ElectronReactTailwind

Overview

Developer-focused web browser built on Electron with a community of 300 beta testers.

Turbo is a full web browser written in Electron and React. With the rise of developer tools like Postman, I wanted to design a browser engineered specifically for developers. The project grew from a personal experiment into a small community of nearly 300 beta testers on Discord.

Turbo BrowserTurbo Browser tabs

Architecture

The browser is a Yarn monorepo with an Electron backend and a React frontend. Each tab is a BrowserView stacked under a fixed-height chrome bar, so page rendering happens in native Chromium while the shell UI (titlebar, toolbar, omnibox) is all React with Tailwind. The two layers communicate through a preload script that exposes an IPC API via contextBridge for tab management, navigation, and window controls.

Tab state lives in a Tablist model on the main process, which tracks active views, manages a tablog stack (so closing a tab refocuses the last one you were on), and handles reordering via array-move.
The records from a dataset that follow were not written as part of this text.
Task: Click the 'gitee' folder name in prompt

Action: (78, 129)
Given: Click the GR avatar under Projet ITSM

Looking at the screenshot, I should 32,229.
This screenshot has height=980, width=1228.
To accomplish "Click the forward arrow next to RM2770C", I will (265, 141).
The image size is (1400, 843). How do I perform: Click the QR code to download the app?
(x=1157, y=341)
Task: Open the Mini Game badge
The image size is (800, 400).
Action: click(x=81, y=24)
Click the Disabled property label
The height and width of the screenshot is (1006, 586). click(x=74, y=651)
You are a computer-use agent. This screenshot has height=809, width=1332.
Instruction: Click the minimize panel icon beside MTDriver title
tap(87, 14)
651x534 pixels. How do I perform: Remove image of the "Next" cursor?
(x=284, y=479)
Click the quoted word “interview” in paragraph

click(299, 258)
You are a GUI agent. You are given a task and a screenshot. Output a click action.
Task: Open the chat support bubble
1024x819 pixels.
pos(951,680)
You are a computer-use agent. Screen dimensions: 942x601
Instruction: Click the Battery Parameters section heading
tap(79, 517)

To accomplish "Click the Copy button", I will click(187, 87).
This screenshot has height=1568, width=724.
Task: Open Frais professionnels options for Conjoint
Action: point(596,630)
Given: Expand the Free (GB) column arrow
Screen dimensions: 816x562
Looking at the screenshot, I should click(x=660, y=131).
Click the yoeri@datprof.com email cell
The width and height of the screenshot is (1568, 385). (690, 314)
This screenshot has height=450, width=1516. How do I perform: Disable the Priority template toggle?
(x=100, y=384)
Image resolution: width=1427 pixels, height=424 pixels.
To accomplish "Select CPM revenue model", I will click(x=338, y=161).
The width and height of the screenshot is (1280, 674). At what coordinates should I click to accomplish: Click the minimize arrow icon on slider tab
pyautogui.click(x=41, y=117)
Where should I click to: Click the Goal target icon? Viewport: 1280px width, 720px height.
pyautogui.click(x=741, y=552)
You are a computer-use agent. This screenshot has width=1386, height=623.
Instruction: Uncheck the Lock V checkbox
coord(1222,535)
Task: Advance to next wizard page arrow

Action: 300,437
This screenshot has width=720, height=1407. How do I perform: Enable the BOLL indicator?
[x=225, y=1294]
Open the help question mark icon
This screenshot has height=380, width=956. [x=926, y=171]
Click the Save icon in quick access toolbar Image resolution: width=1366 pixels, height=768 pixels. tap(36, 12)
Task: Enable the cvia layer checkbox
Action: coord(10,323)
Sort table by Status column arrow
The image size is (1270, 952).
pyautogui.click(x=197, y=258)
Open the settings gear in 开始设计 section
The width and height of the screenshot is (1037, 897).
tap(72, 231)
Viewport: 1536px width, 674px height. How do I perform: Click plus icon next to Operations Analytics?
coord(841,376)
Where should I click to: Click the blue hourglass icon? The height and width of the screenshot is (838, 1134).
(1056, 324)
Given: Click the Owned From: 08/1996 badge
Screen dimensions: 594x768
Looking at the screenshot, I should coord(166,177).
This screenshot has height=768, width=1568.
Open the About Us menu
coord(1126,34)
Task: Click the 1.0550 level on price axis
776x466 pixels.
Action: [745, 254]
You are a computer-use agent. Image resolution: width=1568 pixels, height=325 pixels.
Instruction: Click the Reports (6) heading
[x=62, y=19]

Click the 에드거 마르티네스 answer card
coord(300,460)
The tab strip uses react-beautiful-dnd for drag-reorder, and there's a floating popup window (a second frameless BrowserWindow loading the same React SPA at a different hash route) that shows a searchable tab overview.

The omnibox has a URL parser that distinguishes between raw URLs, localhost addresses, IP addresses (via ip-regex), hostnames with known TLDs, and search queries, routing each to the right destination or falling back to Google search.

Vision

My goal for Turbo was to be a platform where developer tooling was built directly into the browsing environment. I canvassed ideas for split-screen tabs, an integrated API client, localhost-to-public tunneling, a built-in terminal, Git integration, Wakatime tracking, a custom devtools layer, SEO inspection, and automatic StackOverflow prioritization in search results.

Eventually, I ran into the limits of the stack. Electron is still just a Chromium wrapper, so performance and memory use could never match a real browser engine. Engineering a proper browser would have required building from a Chromium fork, which I wasn't yet experienced enough to do. The project never became production-ready, but it taught me a lot about how browsers work under the hood and introduced me to open-source software development.